The objective of this study was to investigate the possible effect of demecolcine, a microtubule-disrupting reagent, on induced enucleation (IE) of sheep meiotically maturing oocytes. Immunofluorescent staining with anti-tubulin antibodies was used to examine the spindle status of the oocytes. When the oocytes with intact germinal vesicles (GV) were cultured in the medium containing various concentrations of demecolcine (0.01 to 0.4 microg.mL-1) for 20 to 22 h, the spindle microtubule organization and first polar body (PB1) extrusion were inhibited by demecolcine in a dose-dependent manner.
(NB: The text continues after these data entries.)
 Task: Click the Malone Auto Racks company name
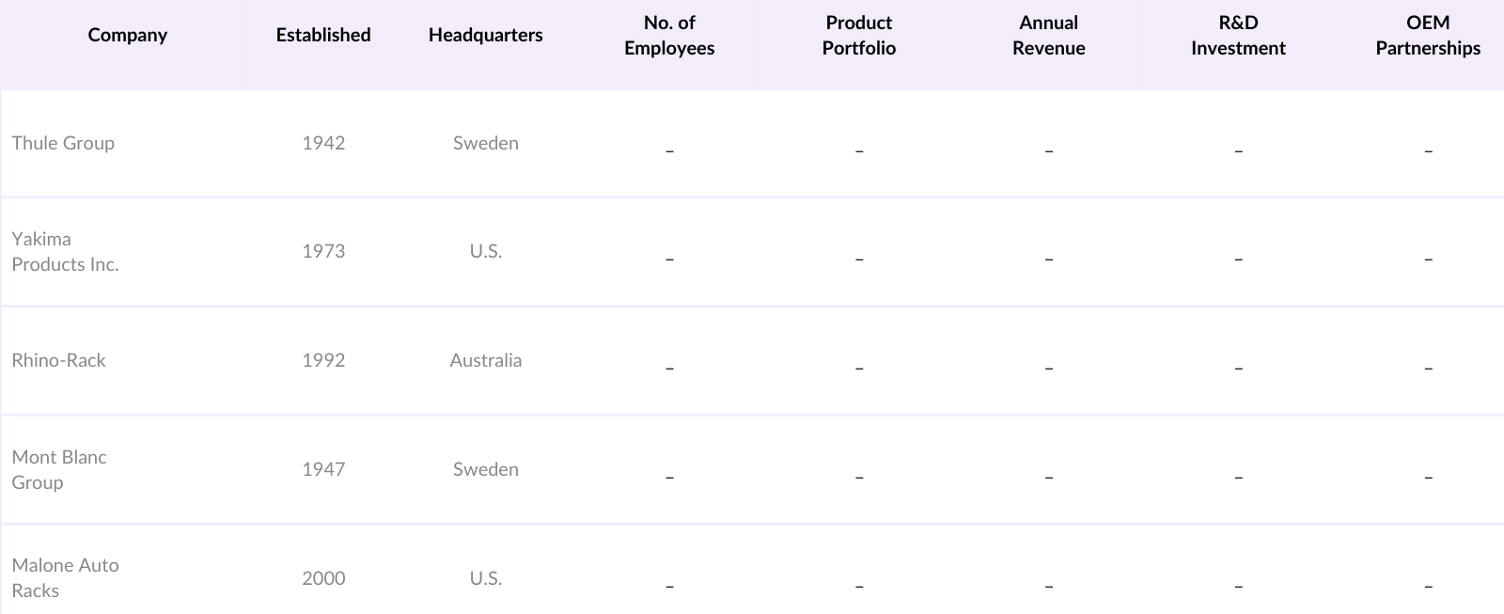(x=65, y=577)
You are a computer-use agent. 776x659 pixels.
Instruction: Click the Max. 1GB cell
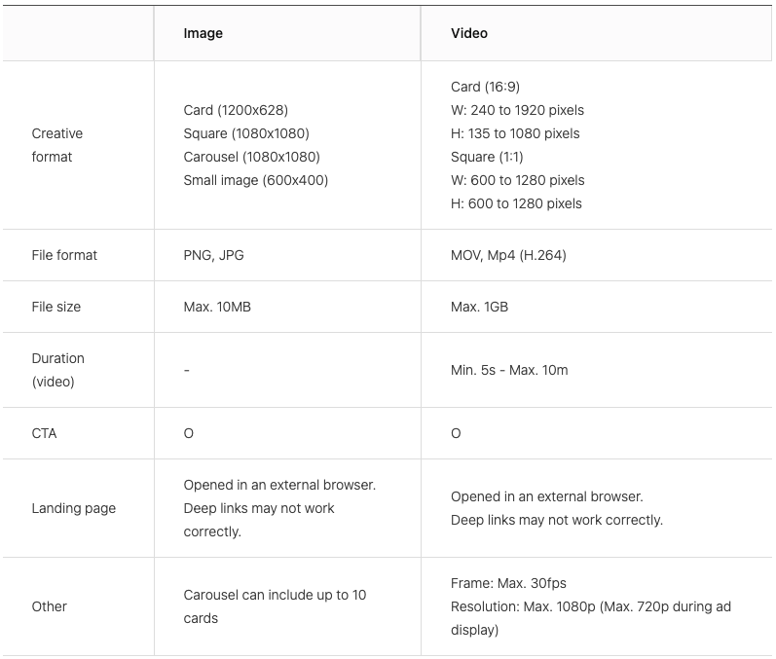point(479,307)
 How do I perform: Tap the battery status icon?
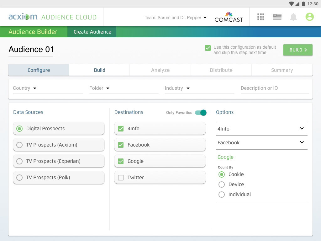pyautogui.click(x=303, y=4)
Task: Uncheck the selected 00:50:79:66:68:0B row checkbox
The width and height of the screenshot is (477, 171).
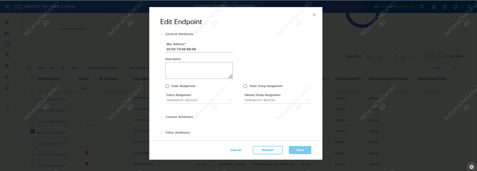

The highest IE rate (58.1%) was from the treatment with 0.04 microg.mL-1 demecolcine. Demecolcine treatment applied after germinal vesicle breakdown (GVBD) or at metaphase (M) yielded a PB1 extrusion rate and IE efficiency similar to the treatment applied at the onset of maturation. Analysis by immunofluorescence showed that both nonspindle microtubules and spindle microtubules were significantly disorganized by demecolcine. Combination treatment with demecolcine and cycloheximide (CHX) or 6-dimethylaminopurine (6-DMAP) led to single pronuclear formation rather than PB1 extrusion. When demecolcine-treated oocytes were transferred into demecolcine-free medium, the ability to extrude PB1 was quickly restored and a 72.1% IE rate was obtained following such treatment. These results demonstrate that demecolcine can be used as a potential reagent for induced enucleation of sheep meiotically maturing oocytes and may greatly facilitate research in nuclear transfer.